Recorded data:
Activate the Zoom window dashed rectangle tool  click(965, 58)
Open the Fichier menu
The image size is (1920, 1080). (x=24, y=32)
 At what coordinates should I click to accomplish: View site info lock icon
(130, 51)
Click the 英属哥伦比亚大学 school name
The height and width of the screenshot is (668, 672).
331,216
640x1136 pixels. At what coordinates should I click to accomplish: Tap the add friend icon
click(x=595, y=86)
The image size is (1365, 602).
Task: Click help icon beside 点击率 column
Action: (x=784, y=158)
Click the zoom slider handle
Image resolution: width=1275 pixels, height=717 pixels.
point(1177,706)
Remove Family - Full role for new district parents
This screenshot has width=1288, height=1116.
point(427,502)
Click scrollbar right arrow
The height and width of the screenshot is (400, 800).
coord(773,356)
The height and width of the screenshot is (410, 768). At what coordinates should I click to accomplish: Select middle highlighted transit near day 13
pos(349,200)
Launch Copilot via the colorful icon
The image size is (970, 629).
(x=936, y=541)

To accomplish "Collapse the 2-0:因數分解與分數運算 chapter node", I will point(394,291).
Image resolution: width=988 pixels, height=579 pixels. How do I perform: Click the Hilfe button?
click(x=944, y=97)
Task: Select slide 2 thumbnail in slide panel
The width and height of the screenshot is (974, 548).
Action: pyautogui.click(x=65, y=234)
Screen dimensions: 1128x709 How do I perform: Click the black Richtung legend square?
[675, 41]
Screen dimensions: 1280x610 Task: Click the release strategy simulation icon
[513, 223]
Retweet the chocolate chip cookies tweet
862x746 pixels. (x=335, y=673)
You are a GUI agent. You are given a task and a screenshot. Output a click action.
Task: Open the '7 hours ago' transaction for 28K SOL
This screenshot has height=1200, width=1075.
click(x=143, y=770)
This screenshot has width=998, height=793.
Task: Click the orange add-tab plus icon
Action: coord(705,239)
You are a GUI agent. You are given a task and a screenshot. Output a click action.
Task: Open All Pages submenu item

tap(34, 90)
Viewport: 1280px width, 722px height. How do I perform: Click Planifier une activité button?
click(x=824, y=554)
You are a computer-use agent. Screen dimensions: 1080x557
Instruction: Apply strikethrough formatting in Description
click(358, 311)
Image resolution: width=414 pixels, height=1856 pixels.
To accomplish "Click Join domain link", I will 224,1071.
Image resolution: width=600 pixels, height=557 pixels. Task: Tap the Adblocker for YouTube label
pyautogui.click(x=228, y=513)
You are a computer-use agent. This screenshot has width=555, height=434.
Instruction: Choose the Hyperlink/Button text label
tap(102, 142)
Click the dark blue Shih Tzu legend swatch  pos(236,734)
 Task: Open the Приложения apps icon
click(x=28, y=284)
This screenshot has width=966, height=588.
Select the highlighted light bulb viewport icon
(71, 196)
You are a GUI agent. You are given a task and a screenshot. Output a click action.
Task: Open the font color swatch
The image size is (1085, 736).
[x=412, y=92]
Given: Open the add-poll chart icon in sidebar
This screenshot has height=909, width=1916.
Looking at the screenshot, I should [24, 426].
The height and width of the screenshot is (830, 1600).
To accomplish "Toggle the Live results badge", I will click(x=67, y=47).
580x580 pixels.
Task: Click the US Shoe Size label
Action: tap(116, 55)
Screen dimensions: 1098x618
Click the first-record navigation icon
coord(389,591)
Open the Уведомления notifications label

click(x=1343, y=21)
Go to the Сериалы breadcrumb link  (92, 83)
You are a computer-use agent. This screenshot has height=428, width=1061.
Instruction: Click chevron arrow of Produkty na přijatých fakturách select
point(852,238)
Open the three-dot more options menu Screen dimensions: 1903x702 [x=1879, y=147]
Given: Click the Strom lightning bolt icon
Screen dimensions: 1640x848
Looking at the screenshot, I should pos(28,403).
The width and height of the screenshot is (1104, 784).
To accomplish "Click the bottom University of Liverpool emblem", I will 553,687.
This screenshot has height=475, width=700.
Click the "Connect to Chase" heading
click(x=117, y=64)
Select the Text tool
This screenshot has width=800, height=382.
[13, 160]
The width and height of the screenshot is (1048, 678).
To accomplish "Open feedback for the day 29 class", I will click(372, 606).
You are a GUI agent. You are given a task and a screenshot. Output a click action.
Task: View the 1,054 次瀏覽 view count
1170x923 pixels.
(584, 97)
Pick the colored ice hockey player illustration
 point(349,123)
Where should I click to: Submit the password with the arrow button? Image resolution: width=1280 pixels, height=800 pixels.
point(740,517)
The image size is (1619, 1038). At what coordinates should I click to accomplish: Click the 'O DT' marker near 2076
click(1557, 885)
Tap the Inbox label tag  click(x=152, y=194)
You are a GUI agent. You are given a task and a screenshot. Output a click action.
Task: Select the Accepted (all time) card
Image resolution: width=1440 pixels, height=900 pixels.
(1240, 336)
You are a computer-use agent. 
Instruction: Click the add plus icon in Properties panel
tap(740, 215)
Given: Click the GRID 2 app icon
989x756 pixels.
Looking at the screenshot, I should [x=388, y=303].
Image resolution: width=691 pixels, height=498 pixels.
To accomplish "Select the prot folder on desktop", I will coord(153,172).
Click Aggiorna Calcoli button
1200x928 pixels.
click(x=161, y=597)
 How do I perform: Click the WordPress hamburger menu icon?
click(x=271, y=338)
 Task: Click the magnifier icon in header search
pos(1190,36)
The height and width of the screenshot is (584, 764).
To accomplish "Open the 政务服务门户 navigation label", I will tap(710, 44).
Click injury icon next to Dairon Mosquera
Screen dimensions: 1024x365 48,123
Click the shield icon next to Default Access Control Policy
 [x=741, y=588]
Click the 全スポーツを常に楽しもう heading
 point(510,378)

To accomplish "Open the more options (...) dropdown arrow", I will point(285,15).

**YOUR TASK**
The response must consist of all the data, reproduced without alteration.

**COMPLETED EXERCISE**
Activate the Zoom window dashed rectangle tool  click(965, 58)
Open the Fichier menu
The image size is (1920, 1080). (x=24, y=32)
 At what coordinates should I click to accomplish: View site info lock icon
(130, 51)
Click the 英属哥伦比亚大学 school name
The height and width of the screenshot is (668, 672).
331,216
640x1136 pixels. At what coordinates should I click to accomplish: Tap the add friend icon
click(x=595, y=86)
The image size is (1365, 602).
Task: Click help icon beside 点击率 column
Action: (x=784, y=158)
Click the zoom slider handle
Image resolution: width=1275 pixels, height=717 pixels.
point(1177,706)
Remove Family - Full role for new district parents
This screenshot has width=1288, height=1116.
point(427,502)
Click scrollbar right arrow
The height and width of the screenshot is (400, 800).
coord(773,356)
The height and width of the screenshot is (410, 768). At what coordinates should I click to accomplish: Select middle highlighted transit near day 13
pos(349,200)
Launch Copilot via the colorful icon
The image size is (970, 629).
(x=936, y=541)

To accomplish "Collapse the 2-0:因數分解與分數運算 chapter node", I will point(394,291).
Image resolution: width=988 pixels, height=579 pixels. How do I perform: Click the Hilfe button?
click(x=944, y=97)
Task: Select slide 2 thumbnail in slide panel
The width and height of the screenshot is (974, 548).
Action: pyautogui.click(x=65, y=234)
Screen dimensions: 1128x709 How do I perform: Click the black Richtung legend square?
[675, 41]
Screen dimensions: 1280x610 Task: Click the release strategy simulation icon
[513, 223]
Retweet the chocolate chip cookies tweet
862x746 pixels. (x=335, y=673)
You are a GUI agent. You are given a task and a screenshot. Output a click action.
Task: Open the '7 hours ago' transaction for 28K SOL
This screenshot has height=1200, width=1075.
click(x=143, y=770)
This screenshot has width=998, height=793.
Task: Click the orange add-tab plus icon
Action: coord(705,239)
You are a GUI agent. You are given a task and a screenshot. Output a click action.
Task: Open All Pages submenu item

tap(34, 90)
Viewport: 1280px width, 722px height. How do I perform: Click Planifier une activité button?
click(x=824, y=554)
You are a computer-use agent. Screen dimensions: 1080x557
Instruction: Apply strikethrough formatting in Description
click(358, 311)
Image resolution: width=414 pixels, height=1856 pixels.
To accomplish "Click Join domain link", I will 224,1071.
Image resolution: width=600 pixels, height=557 pixels. Task: Tap the Adblocker for YouTube label
pyautogui.click(x=228, y=513)
You are a computer-use agent. This screenshot has width=555, height=434.
Instruction: Choose the Hyperlink/Button text label
tap(102, 142)
Click the dark blue Shih Tzu legend swatch  pos(236,734)
 Task: Open the Приложения apps icon
click(x=28, y=284)
This screenshot has width=966, height=588.
Select the highlighted light bulb viewport icon
(71, 196)
You are a GUI agent. You are given a task and a screenshot. Output a click action.
Task: Open the font color swatch
The image size is (1085, 736).
[x=412, y=92]
Given: Open the add-poll chart icon in sidebar
This screenshot has height=909, width=1916.
Looking at the screenshot, I should [24, 426].
The height and width of the screenshot is (830, 1600).
To accomplish "Toggle the Live results badge", I will click(x=67, y=47).
580x580 pixels.
Task: Click the US Shoe Size label
Action: tap(116, 55)
Screen dimensions: 1098x618
Click the first-record navigation icon
coord(389,591)
Open the Уведомления notifications label

click(x=1343, y=21)
Go to the Сериалы breadcrumb link  (92, 83)
You are a computer-use agent. This screenshot has height=428, width=1061.
Instruction: Click chevron arrow of Produkty na přijatých fakturách select
point(852,238)
Open the three-dot more options menu Screen dimensions: 1903x702 [x=1879, y=147]
Given: Click the Strom lightning bolt icon
Screen dimensions: 1640x848
Looking at the screenshot, I should pos(28,403).
The width and height of the screenshot is (1104, 784).
To accomplish "Click the bottom University of Liverpool emblem", I will 553,687.
This screenshot has height=475, width=700.
Click the "Connect to Chase" heading
click(x=117, y=64)
Select the Text tool
This screenshot has width=800, height=382.
[13, 160]
The width and height of the screenshot is (1048, 678).
To accomplish "Open feedback for the day 29 class", I will click(372, 606).
You are a GUI agent. You are given a task and a screenshot. Output a click action.
Task: View the 1,054 次瀏覽 view count
1170x923 pixels.
(584, 97)
Pick the colored ice hockey player illustration
 point(349,123)
Where should I click to: Submit the password with the arrow button? Image resolution: width=1280 pixels, height=800 pixels.
point(740,517)
The image size is (1619, 1038). At what coordinates should I click to accomplish: Click the 'O DT' marker near 2076
click(1557, 885)
Tap the Inbox label tag  click(x=152, y=194)
You are a GUI agent. You are given a task and a screenshot. Output a click action.
Task: Select the Accepted (all time) card
Image resolution: width=1440 pixels, height=900 pixels.
(1240, 336)
You are a computer-use agent. 
Instruction: Click the add plus icon in Properties panel
tap(740, 215)
Given: Click the GRID 2 app icon
989x756 pixels.
Looking at the screenshot, I should [x=388, y=303].
Image resolution: width=691 pixels, height=498 pixels.
To accomplish "Select the prot folder on desktop", I will coord(153,172).
Click Aggiorna Calcoli button
1200x928 pixels.
click(x=161, y=597)
 How do I perform: Click the WordPress hamburger menu icon?
click(x=271, y=338)
 Task: Click the magnifier icon in header search
pos(1190,36)
The height and width of the screenshot is (584, 764).
To accomplish "Open the 政务服务门户 navigation label", I will tap(710, 44).
Click injury icon next to Dairon Mosquera
Screen dimensions: 1024x365 48,123
Click the shield icon next to Default Access Control Policy
 [x=741, y=588]
Click the 全スポーツを常に楽しもう heading
 point(510,378)

To accomplish "Open the more options (...) dropdown arrow", I will point(285,15).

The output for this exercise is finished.